To solve quadratic equations like \(r^2 - 6r + 14 = 0\), we use the quadratic formula. This formula is a key tool for solving any quadratic equation of the form \(ax^2 + bx + c = 0\). The quadratic formula is:
\[ r = \frac{-b \pm \sqrt{b^2 - 4ac}}{2a} \] Let's break it down step-by-step:

• \(a\) is the coefficient of \(r^2\)
• \(b\) is the coefficient of \(r\)
• \(c\) is the constant term

This formula calculates the values of \(r\) that satisfy the equation. You’ll often use it in algebra to find solutions to various quadratic equations.

When solving a quadratic equation you might find solutions in the form of complex numbers. A complex number is expressed as \(a + bi\), where \(a\) and \(b\) are real numbers, and \(i\) is the imaginary unit, defined as \(\sqrt{-1}\).
Complex numbers are useful when the solutions to an equation involve the square root of a negative number.

• Real part: \(a\)
• Imaginary part: \(bi\)

In our example, the discriminant is negative, leading us to complex solutions:
\(3 \pm \sqrt{5}i\). This means the solutions are non-real but still valid for the quadratic equation.
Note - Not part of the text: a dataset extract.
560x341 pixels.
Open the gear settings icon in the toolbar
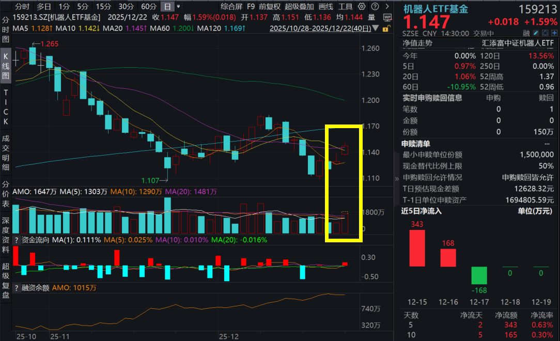(x=362, y=7)
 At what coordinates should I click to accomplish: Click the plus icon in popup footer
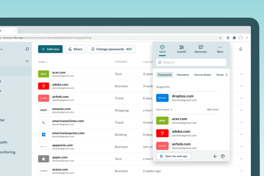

The discriminant helps determine the nature of the solutions for a quadratic equation. It is the part of the quadratic formula under the square root: \(b^2 - 4ac\). The value of the discriminant can tell us a lot:

• If \(b^2 - 4ac > 0\), we have two real and distinct solutions.
• If \(b^2 - 4ac = 0\), we have exactly one real solution.
• If \(b^2 - 4ac < 0\), we have two complex solutions.

In our problem, the discriminant is:
\[(-6)^2 - 4 \cdot 1 \cdot 14 = 36 - 56 = -20\] Since it is negative, this explains why the solutions are complex numbers.

Non-real solutions occur when the discriminant of a quadratic equation is negative. These solutions involve complex numbers, meaning they have both real and imaginary parts. For our equation \(r^2 - 6r + 14 = 0\), we calculated a negative discriminant, which resulted in non-real solutions.
After substituting the discriminant into the quadratic formula and simplifying, we get:
\[ r = 3 \pm \sqrt{5}i \] These solutions, \(3 + \sqrt{5}i\) and \(3 - \sqrt{5}i\), are non-real because they have imaginary parts. Non-real solutions are crucial in many advanced fields of mathematics and physics, though their basics are covered well in algebra classes.